Extend the passage below on the Federal Circuit's Amgen v. Sandoz decision, picking up after its final sentence.

# start of PASSAGE SHOWN

The Federal Circuit’s decision focused on two issues, both of which had been decided largely in Sandoz’s favor during the district court proceedings:
- Whether the BPCIA’s patent exchange provisions – specifically, 42 U.S.C. § 262(l)(2)-(6) – are mandatory (Amgen’s view) or optional (Sandoz’s view), and what the consequences of non-compliance or “opting out” of these exchange provisions should be; and
- Whether the 180-day pre-launch notice required under 42 U.S.C. § 262(l)(8) may be given immediately upon FDA’s acceptance of the biosimilar application (Sandoz’s view) or only upon FDA’s approval of the biosimilar product for licensure (Amgen’s view).
The Court’s Decision
The Court was split 2-1 on both issues, with a different two-judge majority agreeing on each issue. On the first issue, Judges Lourie and Chen sided with Sandoz, affirmed the district court, and held as follows:
[E]ven though under paragraph (l)(2)(A), when read in isolation, a subsection (k) applicant would be required to disclose its aBLA and the manufacturing information to the RPS by the statutory deadline, we ultimately conclude that when a subsection (k) applicant fails the disclosure requirement, 42 U.S.C. § 262(l)(9)(C) and 35 U.S.C. § 271(e) expressly provide the only remedies as those being based on a claim of patent infringement. Because Sandoz took a path expressly contemplated by the BPCIA, it did not violate the BPCIA by not disclosing its aBLA and the manufacturing information by the statutory deadline.

# end of PASSAGE SHOWN
# start of STORED DATA

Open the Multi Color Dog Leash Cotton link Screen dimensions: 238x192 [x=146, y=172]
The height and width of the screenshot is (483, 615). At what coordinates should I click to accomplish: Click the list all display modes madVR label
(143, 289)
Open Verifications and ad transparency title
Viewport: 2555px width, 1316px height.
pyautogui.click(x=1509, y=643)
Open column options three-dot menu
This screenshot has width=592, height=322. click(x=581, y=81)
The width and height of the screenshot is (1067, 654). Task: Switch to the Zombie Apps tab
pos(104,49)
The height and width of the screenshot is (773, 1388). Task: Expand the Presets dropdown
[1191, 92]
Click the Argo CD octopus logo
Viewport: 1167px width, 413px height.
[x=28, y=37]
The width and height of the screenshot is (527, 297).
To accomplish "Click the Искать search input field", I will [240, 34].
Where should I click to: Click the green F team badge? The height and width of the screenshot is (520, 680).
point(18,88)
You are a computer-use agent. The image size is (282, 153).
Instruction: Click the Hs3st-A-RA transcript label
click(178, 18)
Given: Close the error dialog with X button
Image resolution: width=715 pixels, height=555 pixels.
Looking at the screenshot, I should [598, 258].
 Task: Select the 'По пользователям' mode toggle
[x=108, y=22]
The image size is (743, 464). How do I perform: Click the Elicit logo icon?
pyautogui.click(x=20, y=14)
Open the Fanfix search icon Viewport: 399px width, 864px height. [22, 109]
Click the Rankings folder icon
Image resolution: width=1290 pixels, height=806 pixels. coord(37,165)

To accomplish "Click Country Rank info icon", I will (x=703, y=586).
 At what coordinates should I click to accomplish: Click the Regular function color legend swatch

# end of STORED DATA

### ANSWER FOR THIS EXERCISE
Maj. Op. at 15 (emphasis added). Critical to the majority’s reasoning was the presence of an express remedy within the BPCIA itself, a remedy that the majority believed was designed to address precisely the path that Sandoz had chosen. Judge Newman dissented from this portion of the opinion, arguing that the BPCIA’s disclosure requirements under (l)(2)(A) are mandatory, and that “[t]hese deliberate violations of the requirements of the BPCIA forfeit Sandoz’ access to the benefits of the BPCIA.” Newman Op. at 2; see also id. at 8 (“Subsection (k) and subsection (l) are components of an integrated framework; to enjoy the benefits of subsection (k), the biosimilar applicant is obligated to comply with subsection (l).”).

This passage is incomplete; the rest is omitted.